Woody Guthrie, a singer-songwriter, poet, and artist, was born in Okemah, Oklahoma on July 14th, 1912.
One of the most prominent members of the American folk music scene, Guthrie learned to play blues and folk songs from friends of his parents. During the Oklahoma Dust Bowl storms, he traveled to California and worked for a radio station, playing folk music and writing protest songs. He also wrote newspaper columns for a Communist newspaper called People’s World. Although Guthrie once said that he joined the Communist Party in 1936, he was considered a “fellow traveler,” someone who believed in the values and political ideals but who was not officially a member and therefore not subject to party discipline.
Guthrie was most famous for writing the song “This Land Is Your Land” in 1940 as a response to hearing Irving Berlin’s song “God Bless America” played frequently on the radio, which he thought was “complacent and unrealistic” as a song. Four years later, the lyric sheets were being distributed in American public school classrooms. During this period of time, Guthrie recorded an album of songs and conversation with Alan Lomax for the Library of Congress, and later an album called Dust Bowl Ballads.
In addition to being a singer-songwriter, Guthrie was a prolific writer and artist, and many of his poems and prose are unpublished, created while he was living in New York City. At Alan Lomax’s suggestion, Guthrie wrote Bound for Glory, an autobiographical novel.

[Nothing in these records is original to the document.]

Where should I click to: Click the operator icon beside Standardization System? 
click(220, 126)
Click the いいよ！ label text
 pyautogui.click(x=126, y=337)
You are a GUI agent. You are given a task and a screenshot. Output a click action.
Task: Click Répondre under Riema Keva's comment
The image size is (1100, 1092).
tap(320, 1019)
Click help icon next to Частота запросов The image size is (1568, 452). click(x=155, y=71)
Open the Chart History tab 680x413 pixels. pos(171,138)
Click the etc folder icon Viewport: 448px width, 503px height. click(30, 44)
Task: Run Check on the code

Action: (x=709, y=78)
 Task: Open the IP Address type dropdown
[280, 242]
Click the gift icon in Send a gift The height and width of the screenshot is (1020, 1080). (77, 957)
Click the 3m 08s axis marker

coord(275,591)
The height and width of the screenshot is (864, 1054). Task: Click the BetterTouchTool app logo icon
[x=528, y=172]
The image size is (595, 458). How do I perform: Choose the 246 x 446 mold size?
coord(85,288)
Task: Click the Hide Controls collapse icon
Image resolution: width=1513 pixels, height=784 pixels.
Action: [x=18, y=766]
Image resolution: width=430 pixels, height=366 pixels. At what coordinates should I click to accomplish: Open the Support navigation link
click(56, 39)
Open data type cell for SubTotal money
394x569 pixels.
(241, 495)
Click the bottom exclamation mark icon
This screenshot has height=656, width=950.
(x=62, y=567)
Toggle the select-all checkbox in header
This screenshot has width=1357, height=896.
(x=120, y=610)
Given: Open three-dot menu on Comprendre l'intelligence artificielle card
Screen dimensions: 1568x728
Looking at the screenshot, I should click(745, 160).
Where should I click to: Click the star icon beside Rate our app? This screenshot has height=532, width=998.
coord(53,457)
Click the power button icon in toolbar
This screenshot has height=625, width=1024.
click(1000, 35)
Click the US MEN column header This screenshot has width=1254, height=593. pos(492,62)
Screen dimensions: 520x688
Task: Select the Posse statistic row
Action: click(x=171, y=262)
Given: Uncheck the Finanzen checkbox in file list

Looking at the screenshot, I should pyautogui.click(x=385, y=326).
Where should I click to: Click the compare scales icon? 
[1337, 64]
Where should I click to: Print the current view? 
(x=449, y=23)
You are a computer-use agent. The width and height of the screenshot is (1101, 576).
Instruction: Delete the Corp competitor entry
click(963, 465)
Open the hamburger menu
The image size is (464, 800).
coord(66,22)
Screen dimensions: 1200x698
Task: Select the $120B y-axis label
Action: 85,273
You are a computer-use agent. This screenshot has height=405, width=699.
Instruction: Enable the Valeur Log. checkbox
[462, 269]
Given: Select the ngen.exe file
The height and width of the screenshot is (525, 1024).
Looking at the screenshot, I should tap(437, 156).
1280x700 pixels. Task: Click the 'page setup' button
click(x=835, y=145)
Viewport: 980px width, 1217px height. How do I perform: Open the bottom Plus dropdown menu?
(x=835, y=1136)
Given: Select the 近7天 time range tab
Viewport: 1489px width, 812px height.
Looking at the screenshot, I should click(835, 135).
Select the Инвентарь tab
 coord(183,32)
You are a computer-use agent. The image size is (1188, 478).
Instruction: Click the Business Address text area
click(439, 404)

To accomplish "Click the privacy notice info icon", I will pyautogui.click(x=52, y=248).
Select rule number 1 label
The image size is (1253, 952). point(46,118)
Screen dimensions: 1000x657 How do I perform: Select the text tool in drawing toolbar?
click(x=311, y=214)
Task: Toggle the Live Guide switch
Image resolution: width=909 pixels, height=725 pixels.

Guthrie also wrote another novel in 1947, specifically about the Dust Bowl, called House of Earth, which was unpublished for many years until 2013, when it was released by Harper Books.
Special Collections houses the original final typed manuscript that belonged to Woody Guthrie, complete with his handwritten doodles at the top of chapters. Other manuscripts of short stories by Guthrie are also available in our collection. You can find the inventory here.
This piece of American history and literature is available to the public for viewing. If you would like to visit The University of Tulsa Department of Special Collections, our reading room is open from Monday – Friday, 8am to 4:30pm (11:30am on Fridays in the summer). For viewing appointments, please call (918) 631-2496 or email us at email@example.com.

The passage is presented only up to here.